Selasa 29 Oct 2019 09:37 WIB

Oposisi Tolak Negosiasi dengan Presiden Bolivia

Jalanan, sekolah, dan bisnis di Bolivia tutup di tengah krisis politik dan protes.

Rep: Dwina Agustin/ Red: Ani Nursalikah
Mantan presiden dan kandidat presiden Bolivia 2019 Carlos Mesa (tengah) menyapa pendukungnya saat kampanye di La Paz, Bolivia, Senin (28/10).
Foto: EPA-EFE/JAVIER MAMANI
Mantan presiden dan kandidat presiden Bolivia 2019 Carlos Mesa (tengah) menyapa pendukungnya saat kampanye di La Paz, Bolivia, Senin (28/10).

REPUBLIKA.CO.ID, LA PAZ -- Pemimpin oposisi Bolivia Carlos Mesa menolak negosiasi dengan Presiden Evo Morales untuk mengakhiri krisis politik negara di Amerika Selatan itu, Senin (28/10). Kondisi negara tersebut semakin hari semakin menyulitkan, jalanan, sekolah, dan bisnis di seluruh negara telah tutup.

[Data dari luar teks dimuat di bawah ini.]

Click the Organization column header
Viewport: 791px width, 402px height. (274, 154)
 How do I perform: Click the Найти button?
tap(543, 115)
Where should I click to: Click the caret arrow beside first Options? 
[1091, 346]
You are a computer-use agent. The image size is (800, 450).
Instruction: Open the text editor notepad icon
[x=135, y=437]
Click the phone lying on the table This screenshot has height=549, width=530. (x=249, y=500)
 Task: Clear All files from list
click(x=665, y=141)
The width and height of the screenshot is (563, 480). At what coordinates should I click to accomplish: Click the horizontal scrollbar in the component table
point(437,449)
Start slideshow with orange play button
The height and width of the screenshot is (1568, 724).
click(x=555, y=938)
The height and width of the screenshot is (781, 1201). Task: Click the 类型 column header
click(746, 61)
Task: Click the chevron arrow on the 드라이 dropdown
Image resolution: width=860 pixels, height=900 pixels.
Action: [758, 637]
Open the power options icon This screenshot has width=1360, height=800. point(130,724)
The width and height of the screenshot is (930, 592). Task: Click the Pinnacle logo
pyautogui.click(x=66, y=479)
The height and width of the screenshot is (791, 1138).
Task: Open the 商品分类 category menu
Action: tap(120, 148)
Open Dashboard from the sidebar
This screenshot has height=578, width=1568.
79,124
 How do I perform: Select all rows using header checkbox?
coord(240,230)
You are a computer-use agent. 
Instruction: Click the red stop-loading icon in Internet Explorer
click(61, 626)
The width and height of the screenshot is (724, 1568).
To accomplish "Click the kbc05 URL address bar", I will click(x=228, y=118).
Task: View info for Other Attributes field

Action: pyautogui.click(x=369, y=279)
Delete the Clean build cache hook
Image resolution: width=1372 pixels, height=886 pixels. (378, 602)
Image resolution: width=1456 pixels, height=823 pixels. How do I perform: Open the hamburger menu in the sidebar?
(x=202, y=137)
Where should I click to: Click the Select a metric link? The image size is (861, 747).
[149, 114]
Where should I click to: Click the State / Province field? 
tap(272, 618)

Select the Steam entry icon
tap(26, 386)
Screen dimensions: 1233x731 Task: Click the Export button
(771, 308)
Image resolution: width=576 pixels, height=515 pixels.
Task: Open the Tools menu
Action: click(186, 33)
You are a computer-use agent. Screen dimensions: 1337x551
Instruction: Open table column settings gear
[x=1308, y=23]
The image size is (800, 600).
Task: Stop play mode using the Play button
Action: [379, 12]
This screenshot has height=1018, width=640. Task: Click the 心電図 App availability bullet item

"Saya selalu memiliki semangat dialog dan semangat demokratis dan damai, tetapi keinginan pribadi saya, pada saat ini, dikondisikan oleh protes rakyat,” kata Mesa yang sebelumnya menjabat sebagai presiden dari 2003 hingga 2005.

Baca Juga

Bolivia telah dikejutkan oleh protes selama lebih dari sepekan setelah penghitungan hasil pemilihan presiden yang terhenti secara tiba-tiba. Penghitungan kemudian berlanjut dan menunjukkan Morales berhasil mendapatkan kemenangan tipis yang memungkinkannya memimpin masa jabatan keempat.

Hasil tersebut pun membuat Morales tidak perlu berhadapan di putaran kedua dengan Mesa. Hal ini memicu tuduhan penipuan dari pemimpin oposisi dan para pendukungnya.

Morales, pemimpin terlama di Amerika Latin, telah membantah tuduhan itu. Meski begitu, dia setuju melakukan audit dan bersedia melakukan putaran kedua untuk pemilihan presiden jika ditemukan ketidakberesan.

Belum ada tanggal yang ditetapkan untuk audit oleh Organisasi Negara-Negara Amerika (OAS). Namun, masyarakat Bolivia turun ke jalan. Warga ibu kota La Paz pada Senin mengambil bagian dalam pemogokan umum yang didukung oleh oposisi.

"Protes rakyat hari ini menuntut pemerintah mundur dan mengakui penipuan telah dilakukan," kata pria berusia 66 tahun itu.

Rakyat Bolivia, menurut Mesa, tidak akan menerima negosiasi  ketika prinsip-prinsip dasar yang dipertahankan bisa dilanggar. Untuk itu aksi di jalan menjadi pilihan terbaik untuk menunjukan tuntutan.

Mesa menyatakan, audit terhadap penghitungan suara harus dilakukan dengan cepat dan tepat. Dia pun mendukung seruan untuk putaran kedua yang direkomendasikan oleh OAS dan Uni Eropa.

Mesa menolak hasil pemungutan suara yang memenangkan Morales, hanya saja, dia membuka pintu putaran kedua. "Saya benar-benar yakin begitu benar-benar ditetapkan itu ada penipuan, ada ruang terbuka," katanya.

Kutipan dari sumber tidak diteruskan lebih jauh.